Loading...

Lecture 41: Introduction to the Gram-Schmidt process (Nicholson Section 8.1)

Alternate Video Access via MyMedia | Video Duration: 47:53
Description: Started class with a “why do we care about projections?” word problem --- how much powdered milk, Kraft Dinner, and Gatorade should you take backpacking so as to most-closely satisfy the daily required diet.
11:30 --- Reviewed that there were two different ways of projecting a vector onto a subspace and it’s super-easy if you happen to have an orthogonal basis for the subspace.
14:00 --- what if you have an orthonormal basis for the subspace? This makes the formula for the projection prettier but it makes the vectors in the orthonormal basis look uglier.
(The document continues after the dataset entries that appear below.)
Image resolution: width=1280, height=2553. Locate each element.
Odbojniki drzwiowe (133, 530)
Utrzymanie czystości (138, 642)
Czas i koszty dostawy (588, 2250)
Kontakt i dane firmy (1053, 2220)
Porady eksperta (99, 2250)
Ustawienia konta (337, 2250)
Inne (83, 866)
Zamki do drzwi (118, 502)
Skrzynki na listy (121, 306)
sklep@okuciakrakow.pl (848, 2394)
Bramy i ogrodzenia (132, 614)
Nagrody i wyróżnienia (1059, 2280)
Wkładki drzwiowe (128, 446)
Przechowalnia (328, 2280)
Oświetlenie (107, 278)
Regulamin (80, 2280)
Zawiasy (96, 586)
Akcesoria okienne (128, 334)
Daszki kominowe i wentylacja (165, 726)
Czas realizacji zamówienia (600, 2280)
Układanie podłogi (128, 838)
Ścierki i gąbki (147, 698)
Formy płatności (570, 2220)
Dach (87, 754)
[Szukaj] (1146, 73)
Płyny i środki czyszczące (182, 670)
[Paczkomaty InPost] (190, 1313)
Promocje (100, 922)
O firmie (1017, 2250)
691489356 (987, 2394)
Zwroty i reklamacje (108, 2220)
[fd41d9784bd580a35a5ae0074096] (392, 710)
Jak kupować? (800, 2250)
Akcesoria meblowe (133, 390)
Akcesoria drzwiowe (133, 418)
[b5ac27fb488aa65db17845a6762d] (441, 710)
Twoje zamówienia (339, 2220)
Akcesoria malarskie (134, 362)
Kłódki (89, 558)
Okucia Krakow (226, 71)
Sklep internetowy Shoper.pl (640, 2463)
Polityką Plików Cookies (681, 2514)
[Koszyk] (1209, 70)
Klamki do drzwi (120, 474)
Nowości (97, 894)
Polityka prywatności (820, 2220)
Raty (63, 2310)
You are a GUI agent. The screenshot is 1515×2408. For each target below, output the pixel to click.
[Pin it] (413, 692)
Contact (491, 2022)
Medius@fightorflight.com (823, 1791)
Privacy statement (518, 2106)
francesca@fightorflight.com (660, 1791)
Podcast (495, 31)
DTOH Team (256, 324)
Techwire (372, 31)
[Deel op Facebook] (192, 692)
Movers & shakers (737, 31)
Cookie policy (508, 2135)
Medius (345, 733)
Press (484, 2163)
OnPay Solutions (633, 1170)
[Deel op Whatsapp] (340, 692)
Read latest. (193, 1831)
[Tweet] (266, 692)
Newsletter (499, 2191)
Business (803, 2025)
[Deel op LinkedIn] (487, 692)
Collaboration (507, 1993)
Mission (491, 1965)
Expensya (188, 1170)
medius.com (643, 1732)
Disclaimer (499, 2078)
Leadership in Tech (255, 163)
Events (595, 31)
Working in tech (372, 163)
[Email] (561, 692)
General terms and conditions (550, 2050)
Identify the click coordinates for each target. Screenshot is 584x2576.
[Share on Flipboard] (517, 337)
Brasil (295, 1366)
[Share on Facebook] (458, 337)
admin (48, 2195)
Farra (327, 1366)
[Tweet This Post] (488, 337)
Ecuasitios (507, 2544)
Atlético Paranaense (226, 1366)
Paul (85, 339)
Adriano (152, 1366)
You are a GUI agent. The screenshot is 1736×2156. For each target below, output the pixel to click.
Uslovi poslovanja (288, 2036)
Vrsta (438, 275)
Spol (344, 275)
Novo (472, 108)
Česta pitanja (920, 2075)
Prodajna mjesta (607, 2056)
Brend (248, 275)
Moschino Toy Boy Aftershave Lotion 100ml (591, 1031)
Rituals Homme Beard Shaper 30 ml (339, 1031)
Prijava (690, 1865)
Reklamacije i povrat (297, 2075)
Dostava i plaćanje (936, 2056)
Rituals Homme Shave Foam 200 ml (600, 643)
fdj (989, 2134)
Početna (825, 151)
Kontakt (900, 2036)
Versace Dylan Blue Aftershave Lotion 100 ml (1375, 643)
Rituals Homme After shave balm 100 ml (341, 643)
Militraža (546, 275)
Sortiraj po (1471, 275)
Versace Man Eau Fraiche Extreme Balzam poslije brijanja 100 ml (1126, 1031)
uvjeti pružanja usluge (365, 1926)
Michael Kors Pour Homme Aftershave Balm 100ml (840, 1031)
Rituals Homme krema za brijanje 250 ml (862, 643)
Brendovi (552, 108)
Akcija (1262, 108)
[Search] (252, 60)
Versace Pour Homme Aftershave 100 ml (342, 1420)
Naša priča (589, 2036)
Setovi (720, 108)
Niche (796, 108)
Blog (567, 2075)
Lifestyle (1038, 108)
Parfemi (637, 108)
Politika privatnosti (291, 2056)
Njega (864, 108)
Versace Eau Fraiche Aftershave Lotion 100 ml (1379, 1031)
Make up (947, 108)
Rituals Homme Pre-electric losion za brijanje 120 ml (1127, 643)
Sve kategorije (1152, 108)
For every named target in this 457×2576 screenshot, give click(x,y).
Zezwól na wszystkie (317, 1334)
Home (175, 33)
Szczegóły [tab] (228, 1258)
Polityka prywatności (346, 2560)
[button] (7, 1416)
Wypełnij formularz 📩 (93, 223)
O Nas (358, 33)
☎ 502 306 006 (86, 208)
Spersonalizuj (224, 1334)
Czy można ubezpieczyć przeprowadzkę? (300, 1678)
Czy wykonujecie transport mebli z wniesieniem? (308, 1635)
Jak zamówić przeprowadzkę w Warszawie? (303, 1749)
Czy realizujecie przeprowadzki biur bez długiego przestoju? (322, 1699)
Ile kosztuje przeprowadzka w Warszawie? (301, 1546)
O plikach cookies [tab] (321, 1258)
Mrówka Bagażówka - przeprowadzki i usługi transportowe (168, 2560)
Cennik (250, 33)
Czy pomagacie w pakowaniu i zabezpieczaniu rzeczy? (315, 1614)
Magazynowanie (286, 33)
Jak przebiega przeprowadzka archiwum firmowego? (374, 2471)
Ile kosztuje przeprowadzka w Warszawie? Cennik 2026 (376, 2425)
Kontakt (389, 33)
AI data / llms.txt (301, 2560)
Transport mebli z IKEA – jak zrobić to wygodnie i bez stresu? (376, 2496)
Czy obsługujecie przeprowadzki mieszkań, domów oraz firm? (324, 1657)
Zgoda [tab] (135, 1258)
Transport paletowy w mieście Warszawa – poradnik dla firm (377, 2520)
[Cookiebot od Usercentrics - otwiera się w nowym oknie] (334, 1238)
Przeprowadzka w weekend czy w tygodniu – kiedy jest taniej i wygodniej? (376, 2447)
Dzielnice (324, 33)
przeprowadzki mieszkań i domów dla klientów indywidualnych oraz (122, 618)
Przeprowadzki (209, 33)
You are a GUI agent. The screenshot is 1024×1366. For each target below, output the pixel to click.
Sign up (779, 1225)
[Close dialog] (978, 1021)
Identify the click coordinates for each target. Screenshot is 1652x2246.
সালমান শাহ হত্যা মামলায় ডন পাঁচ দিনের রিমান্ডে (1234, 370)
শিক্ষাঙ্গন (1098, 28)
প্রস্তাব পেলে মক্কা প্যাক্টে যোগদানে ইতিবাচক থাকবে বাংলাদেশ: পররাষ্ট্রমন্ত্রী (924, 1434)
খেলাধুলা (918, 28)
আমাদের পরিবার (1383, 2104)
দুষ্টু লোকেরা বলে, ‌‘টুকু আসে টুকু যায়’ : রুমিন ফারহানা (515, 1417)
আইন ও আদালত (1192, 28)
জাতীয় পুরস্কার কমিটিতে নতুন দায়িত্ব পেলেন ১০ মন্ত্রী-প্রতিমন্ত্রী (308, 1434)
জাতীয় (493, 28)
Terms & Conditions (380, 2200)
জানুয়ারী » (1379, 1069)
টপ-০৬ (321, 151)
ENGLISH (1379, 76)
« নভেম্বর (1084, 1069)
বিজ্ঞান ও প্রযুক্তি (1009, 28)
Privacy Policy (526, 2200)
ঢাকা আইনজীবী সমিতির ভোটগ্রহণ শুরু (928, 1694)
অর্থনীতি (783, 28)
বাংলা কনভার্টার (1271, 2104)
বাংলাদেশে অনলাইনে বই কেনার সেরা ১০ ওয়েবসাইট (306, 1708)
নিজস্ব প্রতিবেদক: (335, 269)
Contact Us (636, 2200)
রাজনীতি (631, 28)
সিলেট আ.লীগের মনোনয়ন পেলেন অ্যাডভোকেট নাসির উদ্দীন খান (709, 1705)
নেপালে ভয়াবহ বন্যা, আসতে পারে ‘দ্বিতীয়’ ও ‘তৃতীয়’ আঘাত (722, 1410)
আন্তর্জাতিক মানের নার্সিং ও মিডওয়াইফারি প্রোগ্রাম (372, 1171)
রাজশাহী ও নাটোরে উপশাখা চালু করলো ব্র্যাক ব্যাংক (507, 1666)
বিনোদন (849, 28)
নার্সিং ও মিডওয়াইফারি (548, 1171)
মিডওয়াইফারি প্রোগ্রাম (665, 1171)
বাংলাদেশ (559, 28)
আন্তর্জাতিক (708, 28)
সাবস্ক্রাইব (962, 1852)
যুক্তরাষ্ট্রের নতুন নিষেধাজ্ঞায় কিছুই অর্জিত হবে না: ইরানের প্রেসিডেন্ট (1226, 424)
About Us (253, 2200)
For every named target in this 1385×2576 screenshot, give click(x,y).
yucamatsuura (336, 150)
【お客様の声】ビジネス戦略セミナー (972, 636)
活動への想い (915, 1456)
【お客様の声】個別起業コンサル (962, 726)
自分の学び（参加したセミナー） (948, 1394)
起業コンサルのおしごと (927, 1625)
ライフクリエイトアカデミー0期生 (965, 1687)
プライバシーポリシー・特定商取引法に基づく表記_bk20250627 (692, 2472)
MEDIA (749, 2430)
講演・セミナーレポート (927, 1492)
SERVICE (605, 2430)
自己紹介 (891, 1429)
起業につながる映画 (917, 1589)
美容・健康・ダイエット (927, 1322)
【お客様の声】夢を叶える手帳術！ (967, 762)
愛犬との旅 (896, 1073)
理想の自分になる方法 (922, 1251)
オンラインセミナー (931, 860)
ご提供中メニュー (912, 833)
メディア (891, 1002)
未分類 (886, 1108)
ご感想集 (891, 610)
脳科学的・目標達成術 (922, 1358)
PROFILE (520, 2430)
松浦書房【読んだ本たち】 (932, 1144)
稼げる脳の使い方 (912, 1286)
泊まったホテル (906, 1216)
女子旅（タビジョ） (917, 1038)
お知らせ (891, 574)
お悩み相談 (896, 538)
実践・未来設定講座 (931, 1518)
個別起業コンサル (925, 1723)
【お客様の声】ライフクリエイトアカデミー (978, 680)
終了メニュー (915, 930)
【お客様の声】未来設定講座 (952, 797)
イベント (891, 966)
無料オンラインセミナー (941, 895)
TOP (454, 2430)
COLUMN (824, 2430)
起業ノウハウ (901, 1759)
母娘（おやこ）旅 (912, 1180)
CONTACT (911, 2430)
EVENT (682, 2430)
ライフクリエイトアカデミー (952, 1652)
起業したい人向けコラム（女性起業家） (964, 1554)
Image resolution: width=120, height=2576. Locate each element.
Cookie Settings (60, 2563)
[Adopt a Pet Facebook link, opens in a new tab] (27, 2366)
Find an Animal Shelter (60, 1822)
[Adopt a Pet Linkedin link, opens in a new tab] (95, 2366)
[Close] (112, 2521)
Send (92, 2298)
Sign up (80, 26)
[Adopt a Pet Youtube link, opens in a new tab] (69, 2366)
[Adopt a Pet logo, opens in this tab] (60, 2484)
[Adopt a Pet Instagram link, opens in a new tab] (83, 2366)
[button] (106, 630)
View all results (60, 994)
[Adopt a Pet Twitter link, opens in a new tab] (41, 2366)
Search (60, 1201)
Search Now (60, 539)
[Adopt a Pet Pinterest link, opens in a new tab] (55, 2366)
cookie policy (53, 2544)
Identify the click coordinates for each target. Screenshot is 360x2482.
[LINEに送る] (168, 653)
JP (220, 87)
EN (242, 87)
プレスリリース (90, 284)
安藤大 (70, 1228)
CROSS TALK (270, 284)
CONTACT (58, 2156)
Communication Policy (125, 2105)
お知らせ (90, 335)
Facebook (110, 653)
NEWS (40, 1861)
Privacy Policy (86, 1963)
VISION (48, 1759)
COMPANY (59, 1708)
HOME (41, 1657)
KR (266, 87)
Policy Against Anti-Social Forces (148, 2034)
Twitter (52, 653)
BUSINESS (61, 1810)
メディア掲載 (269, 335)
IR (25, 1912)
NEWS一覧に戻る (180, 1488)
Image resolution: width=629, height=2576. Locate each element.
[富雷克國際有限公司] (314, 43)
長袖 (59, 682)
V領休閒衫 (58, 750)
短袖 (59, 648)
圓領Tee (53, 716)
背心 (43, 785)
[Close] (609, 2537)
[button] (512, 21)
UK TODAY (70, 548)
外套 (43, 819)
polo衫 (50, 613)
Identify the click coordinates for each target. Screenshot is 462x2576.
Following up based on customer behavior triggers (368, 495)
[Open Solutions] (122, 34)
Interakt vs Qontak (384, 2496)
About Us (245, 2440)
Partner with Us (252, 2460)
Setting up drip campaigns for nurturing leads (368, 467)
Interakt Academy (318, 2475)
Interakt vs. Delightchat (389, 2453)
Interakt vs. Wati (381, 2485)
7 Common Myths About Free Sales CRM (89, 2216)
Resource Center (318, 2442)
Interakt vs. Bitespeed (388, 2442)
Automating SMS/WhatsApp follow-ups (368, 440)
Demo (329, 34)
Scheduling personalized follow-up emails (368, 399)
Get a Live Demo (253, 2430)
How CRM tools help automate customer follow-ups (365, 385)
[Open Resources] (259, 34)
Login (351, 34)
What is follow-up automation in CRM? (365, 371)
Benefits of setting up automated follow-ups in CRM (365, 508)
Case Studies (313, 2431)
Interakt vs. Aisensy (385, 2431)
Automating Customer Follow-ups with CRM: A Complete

19:45 --- Given a basis, how can we create an orthogonal basis from it? I started with a simple example of two vectors in R^2.
25:00 --- what would have happened if I’d done that example but handled the vectors in different order?
29:00 --- Considered S the span of three vectors in R^3. I’d like to find an orthogonal basis for S. But at this point I don’t even have a basis for S! The good news: applying the procedure to a spanning set for S will produce an orthogonal basis for S (and we can then determine the dimension of S). In this particular example, it turns out that the original spanning set was a basis for S.
42:15 ---- I know that S = span of the given vectors because this is how I was given S. I then did a bunch of stuff to the spanning set. How do I know that the final set of vectors spans S? How do I know that I didn’t mess anything up? I raised this question but didn’t answer it.
43:15 --- Did another example where S is the span of three vectors and I sought an orthogonal set of vectors that spans S.